Over lunch in the gallery cafe she points out highlights in exceptionally well produced brochures.
The architecture tour is one of several regularly offered to secondary schools. An "Introduction to Baroque Art" and a "Contextual Study Tour", which considers the social, political and cultural climate of the 17th and 18th centuries, are others. Schools can also request a specific theme for their visit. Primary schools can book whole art days, or attend short sessions led by a storyteller or on such topics as the science of art or buildings, or they can follow themes such as animals in paintings, Bible stories or costume. Children can learn techniques; collage, figure drawing and landscape are options. "We don't have people milling about," says Ms Wolfe. "They are greeted at the door, looked after and taken to the door at the end. It's like being a visitor in someone's house. And they learn to look at the paintings with the help of someone, not with printed sheets and labels." Unemployed and elderly people, families, art students, teachers doing Inset: all kinds of groups find their way into the gallery.
Slim in her black leather skirt (which even her teenage daughter has pronounced "cool"), Ms Wolfe talks animatedly about the latest project: digital gallery interactive teaching (Digit), in which students will use palmtop computers to preview works before following individual learning programmes at the gallery. She is understandably proud that Dulwich is taking a lead once more. A one-year interactive pilot scheme with Warren comprehensive school, in the London borough of Barking, at GCSE, AS and A2 levels, linking school, gallery and home, has been a great success. It will be extended in a two-year partnership project with Smartzone Excellence in Cities action zone to four primaries in the London borough of Southwark.

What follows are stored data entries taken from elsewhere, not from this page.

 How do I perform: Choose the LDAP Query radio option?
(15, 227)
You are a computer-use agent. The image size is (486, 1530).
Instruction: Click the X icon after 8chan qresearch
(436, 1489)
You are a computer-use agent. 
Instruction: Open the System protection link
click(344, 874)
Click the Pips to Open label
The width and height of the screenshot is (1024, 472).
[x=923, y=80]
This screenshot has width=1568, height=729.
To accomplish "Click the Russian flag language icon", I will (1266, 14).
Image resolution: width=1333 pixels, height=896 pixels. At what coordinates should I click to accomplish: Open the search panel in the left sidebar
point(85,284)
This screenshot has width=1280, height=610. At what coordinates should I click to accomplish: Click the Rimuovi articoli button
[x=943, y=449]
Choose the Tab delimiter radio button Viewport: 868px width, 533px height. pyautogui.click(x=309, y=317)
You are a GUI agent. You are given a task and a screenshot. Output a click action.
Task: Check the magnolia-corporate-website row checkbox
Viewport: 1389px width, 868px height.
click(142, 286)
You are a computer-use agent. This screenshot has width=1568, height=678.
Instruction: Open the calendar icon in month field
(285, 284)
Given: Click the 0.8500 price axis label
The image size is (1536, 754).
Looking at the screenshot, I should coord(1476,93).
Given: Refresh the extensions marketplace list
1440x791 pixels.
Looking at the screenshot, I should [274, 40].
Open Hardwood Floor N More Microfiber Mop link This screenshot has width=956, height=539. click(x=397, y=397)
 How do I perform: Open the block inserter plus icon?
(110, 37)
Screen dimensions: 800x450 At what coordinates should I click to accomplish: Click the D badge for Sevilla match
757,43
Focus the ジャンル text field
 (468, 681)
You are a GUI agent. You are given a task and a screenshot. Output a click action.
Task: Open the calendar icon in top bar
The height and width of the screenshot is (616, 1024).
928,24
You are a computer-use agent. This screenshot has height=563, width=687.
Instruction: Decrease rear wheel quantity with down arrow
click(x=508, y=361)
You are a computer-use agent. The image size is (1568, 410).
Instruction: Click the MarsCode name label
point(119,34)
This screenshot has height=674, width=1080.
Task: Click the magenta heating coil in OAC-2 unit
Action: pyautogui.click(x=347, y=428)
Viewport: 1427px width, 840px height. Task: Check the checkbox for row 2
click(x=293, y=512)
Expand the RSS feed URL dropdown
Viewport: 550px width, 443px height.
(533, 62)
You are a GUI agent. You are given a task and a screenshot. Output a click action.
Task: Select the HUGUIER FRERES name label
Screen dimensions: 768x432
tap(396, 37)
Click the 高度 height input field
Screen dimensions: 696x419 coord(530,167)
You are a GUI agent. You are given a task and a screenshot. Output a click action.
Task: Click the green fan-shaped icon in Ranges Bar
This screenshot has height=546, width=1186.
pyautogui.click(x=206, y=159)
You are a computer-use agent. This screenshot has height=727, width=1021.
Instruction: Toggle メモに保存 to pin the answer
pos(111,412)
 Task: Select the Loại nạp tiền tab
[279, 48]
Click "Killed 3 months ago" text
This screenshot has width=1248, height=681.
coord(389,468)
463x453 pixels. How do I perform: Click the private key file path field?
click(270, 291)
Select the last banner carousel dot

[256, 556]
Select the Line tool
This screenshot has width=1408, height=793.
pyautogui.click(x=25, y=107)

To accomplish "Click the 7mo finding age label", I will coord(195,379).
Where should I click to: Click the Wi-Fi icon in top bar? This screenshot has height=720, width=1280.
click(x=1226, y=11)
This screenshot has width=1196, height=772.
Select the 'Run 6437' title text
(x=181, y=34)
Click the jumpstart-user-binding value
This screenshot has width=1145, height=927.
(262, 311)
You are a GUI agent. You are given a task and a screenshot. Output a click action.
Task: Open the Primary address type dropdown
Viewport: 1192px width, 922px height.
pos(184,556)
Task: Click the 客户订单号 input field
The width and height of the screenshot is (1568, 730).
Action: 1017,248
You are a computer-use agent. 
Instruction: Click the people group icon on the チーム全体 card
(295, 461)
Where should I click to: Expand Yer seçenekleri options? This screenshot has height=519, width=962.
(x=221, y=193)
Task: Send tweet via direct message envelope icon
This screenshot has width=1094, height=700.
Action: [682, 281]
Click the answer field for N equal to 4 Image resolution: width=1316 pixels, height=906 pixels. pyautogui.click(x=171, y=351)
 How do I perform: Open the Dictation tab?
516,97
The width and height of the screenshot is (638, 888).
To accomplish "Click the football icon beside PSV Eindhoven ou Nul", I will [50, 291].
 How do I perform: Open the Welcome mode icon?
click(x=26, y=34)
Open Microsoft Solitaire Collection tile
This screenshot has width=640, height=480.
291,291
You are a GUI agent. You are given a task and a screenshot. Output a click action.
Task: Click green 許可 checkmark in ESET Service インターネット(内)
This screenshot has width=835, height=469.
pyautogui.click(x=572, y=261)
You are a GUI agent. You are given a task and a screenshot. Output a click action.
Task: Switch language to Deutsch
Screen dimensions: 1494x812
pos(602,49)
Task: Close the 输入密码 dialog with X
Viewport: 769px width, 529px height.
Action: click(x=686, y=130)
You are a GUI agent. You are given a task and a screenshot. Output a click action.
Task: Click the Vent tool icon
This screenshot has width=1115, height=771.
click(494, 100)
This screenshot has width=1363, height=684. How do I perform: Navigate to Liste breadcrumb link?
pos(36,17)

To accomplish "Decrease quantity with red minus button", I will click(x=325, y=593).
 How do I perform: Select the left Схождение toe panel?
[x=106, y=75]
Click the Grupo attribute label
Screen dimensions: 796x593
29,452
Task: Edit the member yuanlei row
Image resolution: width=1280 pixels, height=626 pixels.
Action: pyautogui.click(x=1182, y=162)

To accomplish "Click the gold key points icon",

Visits are free to schools, but the gallery has no government funding, so money, including sponsorship, has to be found for each project. But this, too, has a positive side. "We are light on our feet. It is one of the benefits of being an independent institution." And that rigorousness comes to the fore again. "We print on both sides of the paper. We switch off lights. We look at the budgets all the time."
What next? For Gillian Wolfe there is already another book to think about, "something about light probably"; for the gallery, with which she seems synonymous, a continued desire to do nothing less than "change people's lives".